In today’s retail environment, trade spend is one of the largest and most critical line items on a CPG company’s P&L. Yet, for many brands, it remains one of the most misunderstood and mismanaged parts of the business. The challenges are especially pronounced for growing brands: the faster you scale, the harder trade spend becomes to track, optimize, and justify.
Executives in the CPG space know the stakes. Achieving growth goals depends directly on effective, efficient use of trade spending. Efficient trade spending can drive maximum growth – but inefficient trade spending wastes precious capital, reducing momentum and draining profitability. But while everyone wants to make the best use of their trade budgets, too often brands find themselves stuck with outdated systems, poor visibility, and fragmented processes that obscure performance and delay critical decision making.
So why exactly are so many CPG teams struggling with trade spend?
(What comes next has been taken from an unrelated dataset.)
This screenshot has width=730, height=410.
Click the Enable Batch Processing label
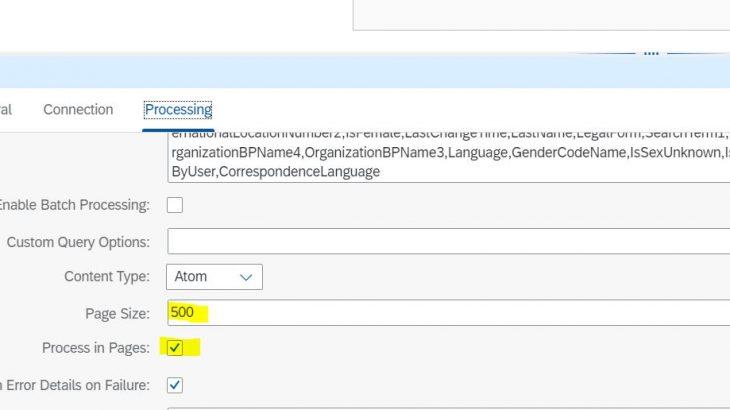[74, 205]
And what are the brands that are getting it right doing differently?
Let’s break it down.
The Trade Spend Struggle: Why It Happens
There are a few persistent issues that keep trade spend from being the strategic lever it should be.
- First, the data lives in too many places. Promotions are planned in one system, deductions are tracked in another, and sales data sits in yet another. Worse, these disparate data sets are often in different, incompatible formats that prevent easy “apples to apples” comparison. To attempt analysis, most teams still rely heavily on spreadsheets, PDFs, and email threads. This makes it nearly impossible to reconcile spend, analyze promotion effectiveness, or close the books efficiently.
Matthew Wood, Director of Retail at Rishi Tea, best sums up this common experience for many brands:
“Trade spend is extremely important, but it’s difficult to track. A lot of spreadsheets, a lot of reports, a lot of PDFs and documents flying around...keeping track of it and coming to a place where everything made sense at the end of a quarter and the end of the year was really challenging.”
- Second, promotions often lack proper measurement. Events are executed without clear expectations, and few brands have the ability to tie post-event sales lift back to specific tactics. Without an effective post-event analysis strategy from the outset, brands risk repeating ineffective strategies - or worse - over-investing in promotions that fail to drive incremental growth.
- Third, deduction management is a huge resource drain. CPG teams are bombarded with invoices and shortage claims from distributors and retailers. Validating them manually takes hours of labor every week. Unless you have a well-vetted system in place to match deductions to the right promotion or dispute invalid claims, you won’t know the full cost of those promos – and are likely leaving money on the table.
- Finally, the “siloed” disconnect between sales and finance teams further complicates matters. Sales is focused on execution and revenue; finance is focused on accuracy and recovery. Without a shared system and language, both teams lose time, trust, and insight.
What Leading Brands Are Doing Differently With Trade Promotion Management
Some brands are breaking this cycle and transforming the way they manage trade spend by approaching it with a different mindset. Instead of treating trade spend as a line item, they consider it a strategic investment. And in doing so, they take steps to help them manage it as such.
- The first step is centralizing everything in one platform. By integrating sales data, promotion calendars, and deduction workflows into a single system, brands gain real-time visibility into what’s happening. This creates a common source of truth for both sales and finance. It reduces reliance on spreadsheets and streamlines monthly and quarterly closeouts.
- Second, they automate deduction management. Instead of chasing documents and manually validating each claim, they work with systems and support teams that do the heavy lifting. This frees up internal bandwidth and accelerates dispute resolution.
At Rishi Tea, for example, the time savings and added clarity on deductions has helped to streamline month-end closes and increase recoveries. Wood describes the difference in tracking trade spend and deductions as “night and day from where we used to be.”
- Third, they are connecting promotions to performance. With shipment and sales data flowing in regularly through connected platforms like Crisp, brands can now evaluate which promotions are driving results in near-real time. Whether a promotion lasts two weeks or four, they can finally see if it worked and whether it delivered the expected return without waiting weeks or months. This level of insight allows teams to be more agile in reallocating spend with confidence.
- Lastly, modern CPG leaders are aligning sales and finance with shared tools for shared decision-making. When everyone can see what was spent, what was recovered, and what the return was, the conversation shifts from blame to strategy. For example, teams can identify which deductions were tied to unexecuted promotions or missed events - and use that intelligence to negotiate more effectively or recover lost funds.
The Path Forward
Trade spend doesn’t have to be a black hole. With the right systems and support, it becomes a powerful source of insight, alignment, and competitive advantage.
The brands that are leading the way aren’t working harder – they're working smarter. They’ve stopped tolerating chaos. They’ve stopped relying on spreadsheets. And they’ve made visibility and control non-negotiable.
If your brand is facing similar trade spend challenges, it may be time to rethink your approach. As our clients experience shows, gaining clarity doesn’t just improve processes, it improves performance. Better visibility leads to better decisions. And better decisions lead to stronger, more profitable growth.
The question for CPG leaders is no longer whether they should take control of trade spend...it’s when.